# PilotNet SDNN Example

This tutorial demonstrates how to use __lava__ to perform inference on a PilotNet SDNN on both CPU and Loihi 2 neurocore.

![PilotNet Inference](images/pilotnet_sdnn.PNG)

The network receives video input, recorded from a dashboard camera of a driving car (__Dataloader__). The data is encoded efficiently as the difference between individual frames (__Encoder__). The data passes through the PilotNet SDNN, which was trained with __lava-dl__ and is built using its __Network Exchange__ module (netx.hdf5.Network), which automatically generates a Lava process from the training artifact. The network estimates the angle of the steering wheel of the car, which is decoded from the network's raw output (__Decoder__) and sent to a visualization (__Monitor__) and logging system (__Logger__).

The core of the tutorial is lava-dl's Network Exchange module, which is available as `lava.lib.dl.netx.{hdf5, blocks, utils}`.
* `hdf5` implements automatic network generation.
* `blocks` implements individual layer blocks.
* `utils` implements hdf5 reading utilities. 

In addition, it also demonstrates how different lava processes can be connected with each other for real time interaction between them even though the underlying processes can be run on various backends, including Loihi 2.

Switching between Loihi 2 hardware and CPU simulation is as simple as changing the run configuration settings.

In [1]:
import logging
import numpy as np
import matplotlib.pyplot as plt

from lava.magma.core.run_configs import Loihi2HwCfg
from lava.magma.core.run_conditions import RunSteps
from lava.proc import io

from lava.lib.dl import netx
from dataset import PilotNetDataset
from utils import PilotNetEncoder, PilotNetNxEncoderModel, get_input_transform

# Import modules for Loihi2 execution

Check if Loihi2 compiker is available and import related modules.

In [2]:
from lava.utils.system import Loihi2
Loihi2.preferred_partition = 'kp_stack'
loihi2_is_available = Loihi2.is_loihi2_available

# To remove
import os
# os.environ['BOARD'] = 'ncl-og-01'

if loihi2_is_available:
    # TODO: remove lava.utils.profiler in lava-nc
    from lava.utils import n3_profiler
    print(f'Running on {Loihi2.partition}')
    compression = io.encoder.Compression.DELTA_SPARSE_8
else:
    print("Loihi2 compiler is not available in this system. "
          "This tutorial will execute on CPU backend.")
    raise RuntimeError('Energy benchmarking is not supported in CPU execution.')


ImportError: cannot import name 'profiling' from 'lava.utils' (unknown location)

## Create network block

PilotNet SDNN is described by the hdf5 file interface `network.net` exported after training.

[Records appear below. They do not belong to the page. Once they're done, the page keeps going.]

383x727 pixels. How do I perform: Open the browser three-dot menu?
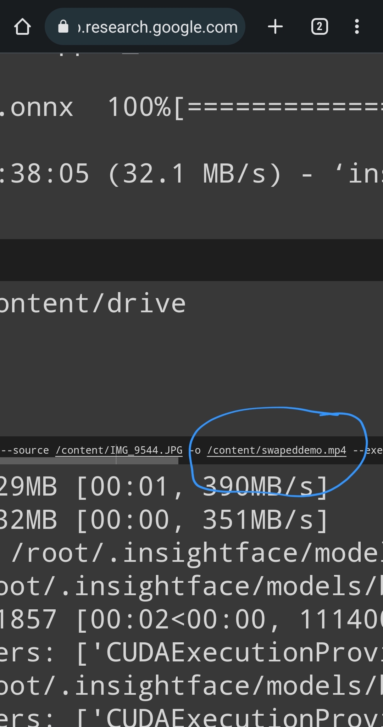(x=357, y=27)
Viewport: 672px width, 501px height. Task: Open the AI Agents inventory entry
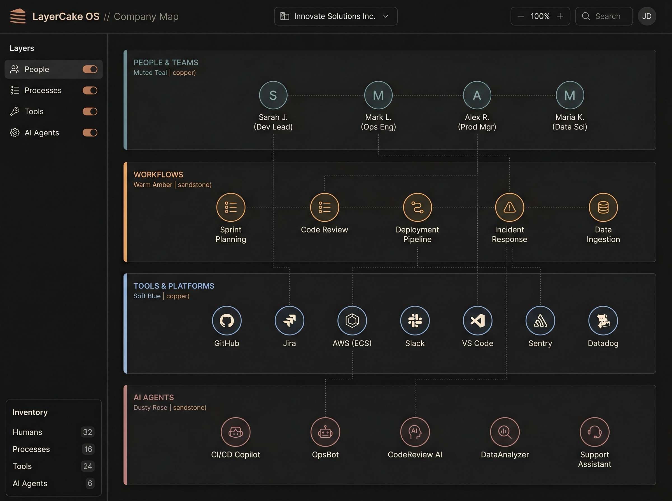click(x=53, y=483)
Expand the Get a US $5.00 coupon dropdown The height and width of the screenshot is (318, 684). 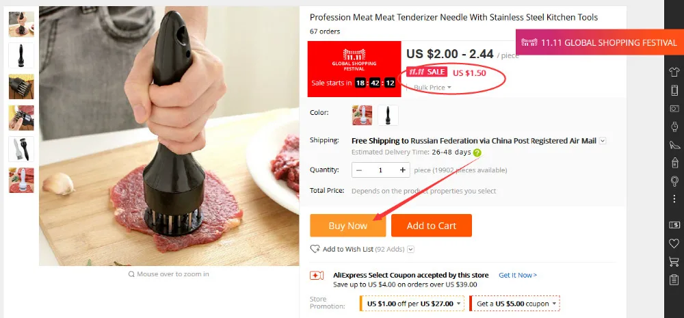(515, 304)
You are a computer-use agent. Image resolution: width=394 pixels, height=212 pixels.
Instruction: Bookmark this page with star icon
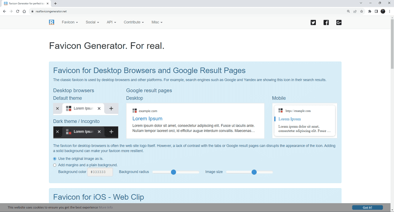coord(362,12)
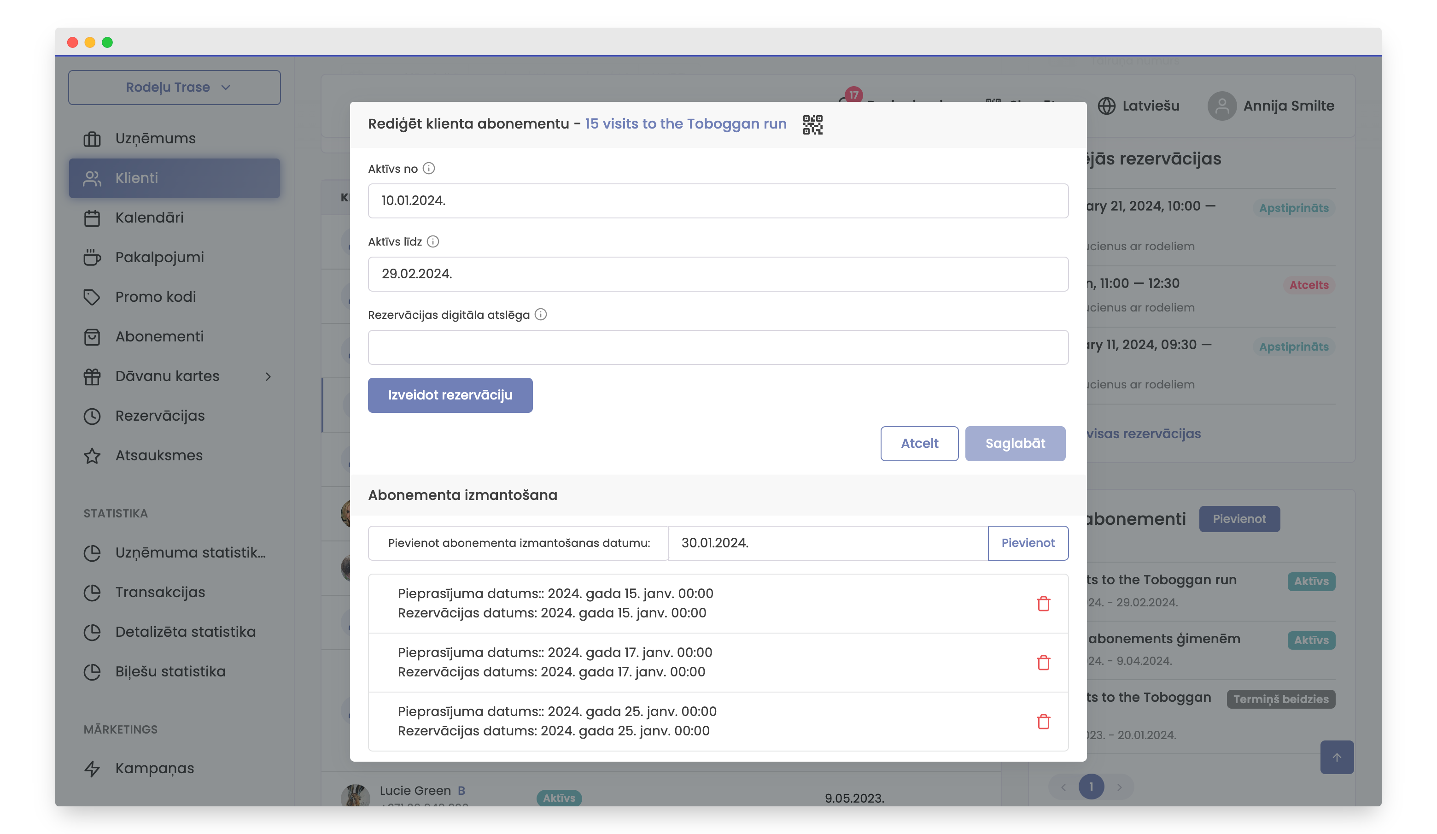Expand the Dāvanu kartes submenu
The width and height of the screenshot is (1437, 834).
pyautogui.click(x=267, y=376)
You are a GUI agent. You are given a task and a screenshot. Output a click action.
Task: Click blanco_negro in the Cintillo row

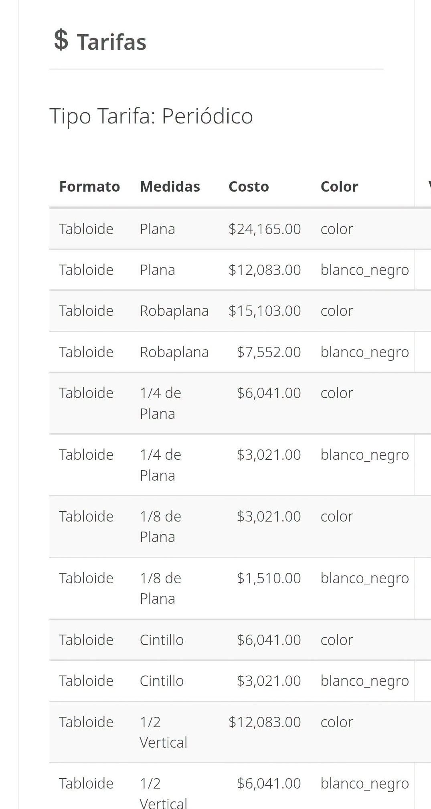tap(364, 681)
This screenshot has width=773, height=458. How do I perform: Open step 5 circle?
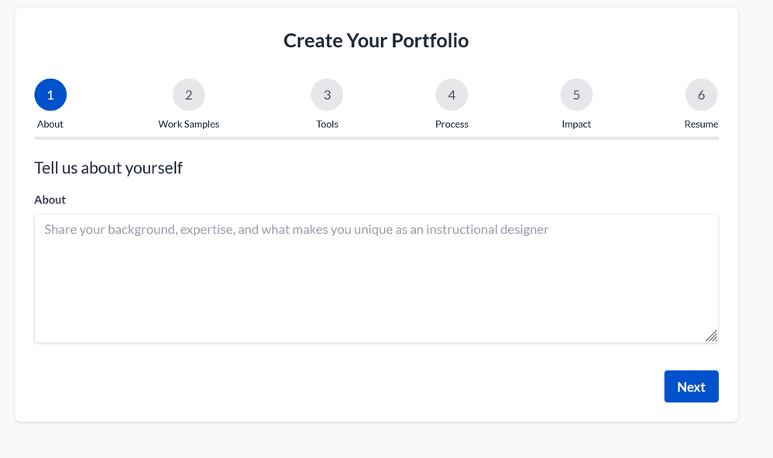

You can refer to the training tutorial that trains the networks and exports hdf5 file interface at [`tutorials/lava/lib/dl/slayer/pilotnet/train.ipynb`](https://github.com/lava-nc/lava-dl/blob/main/tutorials/lava/lib/dl/slayer/pilotnet/train.ipynb)

A network block can be created by simply instantiating `netx.hdf5.Network` with the path of the desired hdf5 network description file.
* The input layer is accessible as `net.in_layer`.
* The output layer is accessible as `net.out_layer`.
* All the constituent layers are accessible as a list: `net.layers`.

![PilotNet Inference](images/pilotnet_sdnn_network.PNG)

In [None]:
num_steps = 2000
net = netx.hdf5.Network(net_config='network.net', skip_layers=1)
print(net)

## Create Dataset instance
Typically the user would write it or provide it.

In [None]:
transform = get_input_transform(net.net_config)
full_set = PilotNetDataset(
    path='../data',
    size=net.inp.shape[:2],
    transform=transform,  # input transform
    visualize=True,  # visualize ensures the images are returned in sequence
    sample_offset=10550,
)

## Create Dataloader
The dataloader process reads data from the dataset objects and sends out the input frame and ground truth as spikes.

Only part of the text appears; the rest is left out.